The beforeEach method will run before each test and will create a new database for the test. It will also run the migration scripts using Flyway in this case.

The extension can then be used in tests as follows:

class DatabaseTest {
    @RegisterExtension
    private final PostgreSQLTestExtension database = new PostgreSQLTestExtension();

    private final SomeRepository someRepository = new SomeRepository(database.getDataSource());

    @Test
    void myDatabaseTest() {
        // exercise someRepository that talks to the database,
        // or interact with the test database directly - DataSource dataSource = database.getDataSource();
    }
}

I have been using this pattern with great success, but then, as the project started to grow, I noticed that the existing tests started becoming slower and slower.

The culprit turned out to be the growing number of database migrations that get applied to each new database. Which led me to figure out the next optimization.

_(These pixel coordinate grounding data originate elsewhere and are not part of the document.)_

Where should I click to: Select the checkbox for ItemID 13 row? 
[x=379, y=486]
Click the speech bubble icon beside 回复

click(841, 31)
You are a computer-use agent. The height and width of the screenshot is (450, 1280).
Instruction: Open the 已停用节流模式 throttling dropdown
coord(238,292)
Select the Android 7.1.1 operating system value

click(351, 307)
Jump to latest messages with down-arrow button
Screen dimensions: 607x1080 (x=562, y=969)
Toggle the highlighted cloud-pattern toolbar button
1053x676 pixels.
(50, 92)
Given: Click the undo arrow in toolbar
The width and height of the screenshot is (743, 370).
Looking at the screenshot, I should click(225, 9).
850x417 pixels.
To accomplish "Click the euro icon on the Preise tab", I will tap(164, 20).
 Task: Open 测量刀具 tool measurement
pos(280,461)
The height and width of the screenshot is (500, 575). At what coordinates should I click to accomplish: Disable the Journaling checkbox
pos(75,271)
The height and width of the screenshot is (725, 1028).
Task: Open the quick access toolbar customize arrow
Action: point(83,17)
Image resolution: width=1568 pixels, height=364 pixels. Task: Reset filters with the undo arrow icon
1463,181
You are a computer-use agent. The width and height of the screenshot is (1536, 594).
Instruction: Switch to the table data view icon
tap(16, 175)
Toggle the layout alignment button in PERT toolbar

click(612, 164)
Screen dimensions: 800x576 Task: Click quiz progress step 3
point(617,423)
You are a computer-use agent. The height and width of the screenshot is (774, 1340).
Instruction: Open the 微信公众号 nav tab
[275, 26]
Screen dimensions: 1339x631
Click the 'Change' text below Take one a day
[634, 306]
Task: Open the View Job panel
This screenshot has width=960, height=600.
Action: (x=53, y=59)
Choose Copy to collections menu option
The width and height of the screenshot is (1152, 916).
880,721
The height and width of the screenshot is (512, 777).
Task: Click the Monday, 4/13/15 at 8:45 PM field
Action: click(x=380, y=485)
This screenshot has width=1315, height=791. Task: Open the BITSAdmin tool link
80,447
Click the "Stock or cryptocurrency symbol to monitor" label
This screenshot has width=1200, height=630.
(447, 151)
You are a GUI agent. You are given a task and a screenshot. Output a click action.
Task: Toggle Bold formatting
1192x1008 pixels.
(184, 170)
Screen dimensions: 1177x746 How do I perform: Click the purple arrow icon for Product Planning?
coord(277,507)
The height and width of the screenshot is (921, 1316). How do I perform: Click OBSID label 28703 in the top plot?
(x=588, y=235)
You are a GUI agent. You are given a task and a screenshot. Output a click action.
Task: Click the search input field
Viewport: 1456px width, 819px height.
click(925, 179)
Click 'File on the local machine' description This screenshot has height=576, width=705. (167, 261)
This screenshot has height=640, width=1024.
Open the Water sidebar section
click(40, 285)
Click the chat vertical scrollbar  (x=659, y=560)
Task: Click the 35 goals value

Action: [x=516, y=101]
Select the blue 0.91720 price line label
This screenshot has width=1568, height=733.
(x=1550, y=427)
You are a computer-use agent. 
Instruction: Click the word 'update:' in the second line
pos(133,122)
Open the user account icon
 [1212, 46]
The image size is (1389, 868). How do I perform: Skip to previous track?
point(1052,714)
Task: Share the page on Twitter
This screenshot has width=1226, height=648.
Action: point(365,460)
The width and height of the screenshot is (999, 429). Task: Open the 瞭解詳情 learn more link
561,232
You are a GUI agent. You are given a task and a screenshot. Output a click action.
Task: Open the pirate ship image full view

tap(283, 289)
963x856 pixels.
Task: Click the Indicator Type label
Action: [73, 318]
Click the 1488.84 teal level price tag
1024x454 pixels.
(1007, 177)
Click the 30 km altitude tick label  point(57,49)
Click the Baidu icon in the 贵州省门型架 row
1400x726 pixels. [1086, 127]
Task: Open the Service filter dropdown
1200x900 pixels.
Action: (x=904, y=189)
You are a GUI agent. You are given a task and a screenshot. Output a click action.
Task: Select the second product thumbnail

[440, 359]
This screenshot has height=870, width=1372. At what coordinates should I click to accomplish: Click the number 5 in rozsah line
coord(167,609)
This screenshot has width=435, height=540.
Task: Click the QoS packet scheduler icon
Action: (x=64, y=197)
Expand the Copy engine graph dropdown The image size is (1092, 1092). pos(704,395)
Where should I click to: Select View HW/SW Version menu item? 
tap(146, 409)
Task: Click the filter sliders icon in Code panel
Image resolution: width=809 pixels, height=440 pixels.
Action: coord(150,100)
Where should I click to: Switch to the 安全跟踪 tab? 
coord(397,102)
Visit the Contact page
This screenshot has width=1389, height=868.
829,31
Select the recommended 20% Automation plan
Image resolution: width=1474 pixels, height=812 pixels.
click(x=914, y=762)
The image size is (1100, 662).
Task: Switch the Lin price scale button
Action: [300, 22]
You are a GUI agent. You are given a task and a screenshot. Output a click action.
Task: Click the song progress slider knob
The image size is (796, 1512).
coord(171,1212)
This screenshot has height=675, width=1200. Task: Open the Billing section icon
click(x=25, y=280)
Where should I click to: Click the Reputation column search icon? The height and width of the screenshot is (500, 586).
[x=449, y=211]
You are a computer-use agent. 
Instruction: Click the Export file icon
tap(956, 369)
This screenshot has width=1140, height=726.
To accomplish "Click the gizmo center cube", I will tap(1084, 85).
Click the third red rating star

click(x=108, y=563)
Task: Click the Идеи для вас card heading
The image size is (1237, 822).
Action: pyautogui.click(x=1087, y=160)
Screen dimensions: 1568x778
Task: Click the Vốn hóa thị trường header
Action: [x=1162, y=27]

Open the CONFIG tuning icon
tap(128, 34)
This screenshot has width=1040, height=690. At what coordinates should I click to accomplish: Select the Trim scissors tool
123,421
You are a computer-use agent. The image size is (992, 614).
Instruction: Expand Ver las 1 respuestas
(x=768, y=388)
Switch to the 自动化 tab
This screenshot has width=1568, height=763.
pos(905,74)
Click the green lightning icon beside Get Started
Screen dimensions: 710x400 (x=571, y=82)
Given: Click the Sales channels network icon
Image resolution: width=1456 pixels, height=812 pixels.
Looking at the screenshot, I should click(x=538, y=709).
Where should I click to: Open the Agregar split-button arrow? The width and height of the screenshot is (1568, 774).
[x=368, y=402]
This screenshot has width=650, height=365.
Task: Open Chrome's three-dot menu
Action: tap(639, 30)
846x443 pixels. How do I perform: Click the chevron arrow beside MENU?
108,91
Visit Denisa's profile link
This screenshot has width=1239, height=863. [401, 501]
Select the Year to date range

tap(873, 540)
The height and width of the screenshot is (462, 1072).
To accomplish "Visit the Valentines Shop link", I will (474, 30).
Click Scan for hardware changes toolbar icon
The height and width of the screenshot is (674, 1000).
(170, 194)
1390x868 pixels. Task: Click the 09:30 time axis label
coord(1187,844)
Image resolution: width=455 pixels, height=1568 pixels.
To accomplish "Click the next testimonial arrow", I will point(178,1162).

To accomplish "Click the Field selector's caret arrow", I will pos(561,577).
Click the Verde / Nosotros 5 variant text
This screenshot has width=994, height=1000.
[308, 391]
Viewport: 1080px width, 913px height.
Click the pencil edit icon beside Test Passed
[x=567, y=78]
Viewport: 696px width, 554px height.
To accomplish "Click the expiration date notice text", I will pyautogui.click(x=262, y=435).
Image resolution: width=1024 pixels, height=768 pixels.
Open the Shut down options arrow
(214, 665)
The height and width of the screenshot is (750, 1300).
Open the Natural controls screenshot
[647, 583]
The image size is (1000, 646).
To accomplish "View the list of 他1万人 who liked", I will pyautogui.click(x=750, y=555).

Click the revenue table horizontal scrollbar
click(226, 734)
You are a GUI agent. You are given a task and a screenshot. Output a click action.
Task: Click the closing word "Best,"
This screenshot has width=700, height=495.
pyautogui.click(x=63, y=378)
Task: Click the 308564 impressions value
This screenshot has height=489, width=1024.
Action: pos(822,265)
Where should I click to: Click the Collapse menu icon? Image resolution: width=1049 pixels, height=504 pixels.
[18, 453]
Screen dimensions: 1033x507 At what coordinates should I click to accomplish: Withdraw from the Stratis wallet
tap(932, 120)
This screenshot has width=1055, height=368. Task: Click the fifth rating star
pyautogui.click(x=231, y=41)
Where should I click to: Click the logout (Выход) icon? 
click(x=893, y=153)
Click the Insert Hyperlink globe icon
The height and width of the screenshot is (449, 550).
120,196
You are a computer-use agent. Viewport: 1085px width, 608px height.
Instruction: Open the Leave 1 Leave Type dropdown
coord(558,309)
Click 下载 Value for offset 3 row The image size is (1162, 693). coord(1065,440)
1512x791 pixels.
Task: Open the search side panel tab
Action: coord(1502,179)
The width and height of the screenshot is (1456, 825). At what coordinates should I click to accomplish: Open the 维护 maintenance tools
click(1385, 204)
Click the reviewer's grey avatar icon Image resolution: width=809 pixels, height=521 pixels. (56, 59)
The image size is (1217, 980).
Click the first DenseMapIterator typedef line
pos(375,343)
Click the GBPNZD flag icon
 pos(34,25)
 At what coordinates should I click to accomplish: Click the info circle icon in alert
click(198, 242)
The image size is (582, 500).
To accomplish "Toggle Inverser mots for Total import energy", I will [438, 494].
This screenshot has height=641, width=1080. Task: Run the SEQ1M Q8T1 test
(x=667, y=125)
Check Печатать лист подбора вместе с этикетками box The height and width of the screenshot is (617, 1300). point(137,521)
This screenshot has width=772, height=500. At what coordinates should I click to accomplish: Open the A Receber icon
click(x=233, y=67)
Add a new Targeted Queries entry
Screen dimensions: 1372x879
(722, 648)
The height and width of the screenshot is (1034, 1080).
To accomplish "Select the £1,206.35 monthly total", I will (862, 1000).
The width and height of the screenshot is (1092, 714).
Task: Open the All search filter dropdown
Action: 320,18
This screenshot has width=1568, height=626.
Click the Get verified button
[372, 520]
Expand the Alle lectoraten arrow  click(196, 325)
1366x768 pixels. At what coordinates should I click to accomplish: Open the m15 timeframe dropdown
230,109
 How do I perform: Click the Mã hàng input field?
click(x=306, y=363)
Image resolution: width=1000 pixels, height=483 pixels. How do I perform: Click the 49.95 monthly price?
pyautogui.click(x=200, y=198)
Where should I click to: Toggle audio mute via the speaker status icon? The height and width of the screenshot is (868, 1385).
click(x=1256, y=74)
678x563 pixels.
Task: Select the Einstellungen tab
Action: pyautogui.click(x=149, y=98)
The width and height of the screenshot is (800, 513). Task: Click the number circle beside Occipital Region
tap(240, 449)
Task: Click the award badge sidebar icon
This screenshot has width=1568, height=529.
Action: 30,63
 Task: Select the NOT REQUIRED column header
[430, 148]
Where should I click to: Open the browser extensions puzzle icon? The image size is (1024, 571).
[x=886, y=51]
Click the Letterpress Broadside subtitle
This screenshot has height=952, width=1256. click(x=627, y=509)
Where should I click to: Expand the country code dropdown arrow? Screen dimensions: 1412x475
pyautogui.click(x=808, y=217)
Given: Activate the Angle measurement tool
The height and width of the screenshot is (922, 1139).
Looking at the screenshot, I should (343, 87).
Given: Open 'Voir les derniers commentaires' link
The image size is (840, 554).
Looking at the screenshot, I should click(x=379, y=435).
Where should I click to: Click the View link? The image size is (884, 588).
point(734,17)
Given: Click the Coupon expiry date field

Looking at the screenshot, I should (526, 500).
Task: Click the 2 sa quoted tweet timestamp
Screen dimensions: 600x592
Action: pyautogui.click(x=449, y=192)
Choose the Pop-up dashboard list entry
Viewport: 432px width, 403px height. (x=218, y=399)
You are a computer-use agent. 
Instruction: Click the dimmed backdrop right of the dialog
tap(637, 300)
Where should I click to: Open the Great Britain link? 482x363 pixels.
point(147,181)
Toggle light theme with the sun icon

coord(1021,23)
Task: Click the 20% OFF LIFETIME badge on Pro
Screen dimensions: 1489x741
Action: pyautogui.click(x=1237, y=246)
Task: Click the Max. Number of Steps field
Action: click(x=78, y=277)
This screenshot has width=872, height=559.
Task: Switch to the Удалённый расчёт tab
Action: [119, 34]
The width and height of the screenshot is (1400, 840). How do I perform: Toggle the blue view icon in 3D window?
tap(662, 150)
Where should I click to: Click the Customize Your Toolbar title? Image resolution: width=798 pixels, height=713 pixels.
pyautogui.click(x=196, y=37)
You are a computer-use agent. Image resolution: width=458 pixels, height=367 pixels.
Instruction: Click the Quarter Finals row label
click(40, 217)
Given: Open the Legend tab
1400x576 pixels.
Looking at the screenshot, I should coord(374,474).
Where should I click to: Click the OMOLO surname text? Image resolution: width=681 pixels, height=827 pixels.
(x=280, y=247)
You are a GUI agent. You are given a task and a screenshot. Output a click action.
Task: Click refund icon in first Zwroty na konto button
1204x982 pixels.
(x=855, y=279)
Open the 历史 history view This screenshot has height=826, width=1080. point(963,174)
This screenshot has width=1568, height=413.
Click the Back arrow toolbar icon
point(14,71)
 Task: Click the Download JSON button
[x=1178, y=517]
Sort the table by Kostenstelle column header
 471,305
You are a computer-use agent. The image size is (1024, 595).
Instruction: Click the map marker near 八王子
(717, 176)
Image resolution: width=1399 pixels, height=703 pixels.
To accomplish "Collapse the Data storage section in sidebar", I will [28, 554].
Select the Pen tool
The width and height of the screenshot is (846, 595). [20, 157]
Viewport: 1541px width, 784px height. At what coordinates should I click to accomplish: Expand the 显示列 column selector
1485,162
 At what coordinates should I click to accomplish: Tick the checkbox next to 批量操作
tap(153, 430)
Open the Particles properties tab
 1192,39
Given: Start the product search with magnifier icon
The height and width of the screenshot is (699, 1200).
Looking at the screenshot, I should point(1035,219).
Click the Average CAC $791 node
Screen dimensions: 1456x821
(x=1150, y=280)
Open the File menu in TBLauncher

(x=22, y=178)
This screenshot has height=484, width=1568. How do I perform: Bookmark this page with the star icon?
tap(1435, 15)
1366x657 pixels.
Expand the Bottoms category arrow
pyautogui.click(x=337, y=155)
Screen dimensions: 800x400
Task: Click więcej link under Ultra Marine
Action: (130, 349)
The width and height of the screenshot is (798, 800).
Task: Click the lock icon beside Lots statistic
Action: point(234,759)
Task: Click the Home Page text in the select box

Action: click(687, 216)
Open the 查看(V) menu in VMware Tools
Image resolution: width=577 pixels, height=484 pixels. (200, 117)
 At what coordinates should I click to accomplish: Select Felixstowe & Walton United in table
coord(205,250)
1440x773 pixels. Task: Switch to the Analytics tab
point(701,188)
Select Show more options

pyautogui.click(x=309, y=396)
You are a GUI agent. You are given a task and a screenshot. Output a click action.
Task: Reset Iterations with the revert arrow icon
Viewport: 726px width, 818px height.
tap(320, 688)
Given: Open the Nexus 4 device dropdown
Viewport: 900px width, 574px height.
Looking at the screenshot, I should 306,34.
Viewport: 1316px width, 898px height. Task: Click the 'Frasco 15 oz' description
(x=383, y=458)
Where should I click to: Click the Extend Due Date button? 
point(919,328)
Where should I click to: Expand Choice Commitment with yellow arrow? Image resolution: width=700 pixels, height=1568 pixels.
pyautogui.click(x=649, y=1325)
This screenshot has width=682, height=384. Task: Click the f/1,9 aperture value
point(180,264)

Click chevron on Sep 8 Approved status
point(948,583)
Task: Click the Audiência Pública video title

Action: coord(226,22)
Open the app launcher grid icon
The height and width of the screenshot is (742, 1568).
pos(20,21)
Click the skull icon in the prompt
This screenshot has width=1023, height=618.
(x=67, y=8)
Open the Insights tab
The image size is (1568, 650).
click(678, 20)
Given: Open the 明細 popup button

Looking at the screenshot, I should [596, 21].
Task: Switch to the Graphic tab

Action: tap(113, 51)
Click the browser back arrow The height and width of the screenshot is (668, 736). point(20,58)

One container, many databases, one migration

Knowing that a growing amoung of database migrations that run before each test method degrades the performance of my tests, I figured a way to apply the migrations just once. The trick is - apply the migrations to the default database that’s created with the container - just like you would with the one database for all tests approach. And then, clone that clean database for each test instead of running all the migration SQLs over and over on an empty database.

With PostgreSQL, the cloning is easy - an existing database can be used as a template when creating a new one:

public class PostgreSQLTestExtension implements BeforeEachCallback, AfterEachCallback {
    private static final PostgreSQLContainer<?> DB_CONTAINER =
            new PostgreSQLContainer<>("postgres:14.4-alpine").withReuse(true);

    private static final String JDBC_URI;

    static {
        DB_CONTAINER.start();
        JDBC_URI = "jdbc:postgresql://" + DB_CONTAINER.getHost() + ":" + DB_CONTAINER.getMappedPort(5432);
        Flyway.configure()
                .dataSource(dataSourceForDatabase(DB_CONTAINER.getDatabaseName()))
                .load()
                .migrate();
    }

    private final String databaseName = "testdb_" + UUID.randomUUID().toString().replace('-', '_');

    public DataSource getDataSource() {
        return dataSourceForDatabase(databaseName);
    }

    @Override
    public void beforeEach(ExtensionContext context) {
        executeInDefaultSchema("CREATE DATABASE " + databaseName + " TEMPLATE " + DB_CONTAINER.getDatabaseName());
    }

    @Override
    public void afterEach(ExtensionContext context) {
        executeInDefaultSchema("DROP DATABASE " + databaseName);
    }

    private static DataSource dataSourceForDatabase(String databaseName) {
        DataSource dataSource = new PGSimpleDataSource();
        dataSource.setUrl(JDBC_URI + "/" + databaseName);
        dataSource.setUser(DB_CONTAINER.getUsername());
        dataSource.setPassword(DB_CONTAINER.getPassword());
        return dataSource;
    }

    private void executeInDefaultSchema(String sql) {
        DataSource dataSource = dataSourceForDatabase(DB_CONTAINER.getDatabaseName());
        try (Connection conn = dataSource.getConnection()) {
            conn.createStatement().execute(sql);
        } catch (SQLException e) {
            throw new RuntimeException(e);
        }
    }
}

The above is almost the same as the previous example. The differences are:

  • Flyway migrations are executed in the static block, right after the DB container is started.
  • The CREATE DATABASE command in beforeEach method uses the default database as a template.

The extension is used the same way as before - no changes in the consumers are needed.

With MySQL this gets a bit more involved - there is no trivial way to clone an existing database. I was able to achieve similar results by dumping the migrated database to a file and running it on a new database. This way, only one SQL file is executed per database instead of numberOfMigrations SQL files.

Eventually, I ended up writing a small library that encapsulates those concepts. The project README has some performance comparisons to show the execution speed difference (up to 87% with only 50 migrations). You can either use that, or have one less dependency in your project and simply copy and reuse what I described above.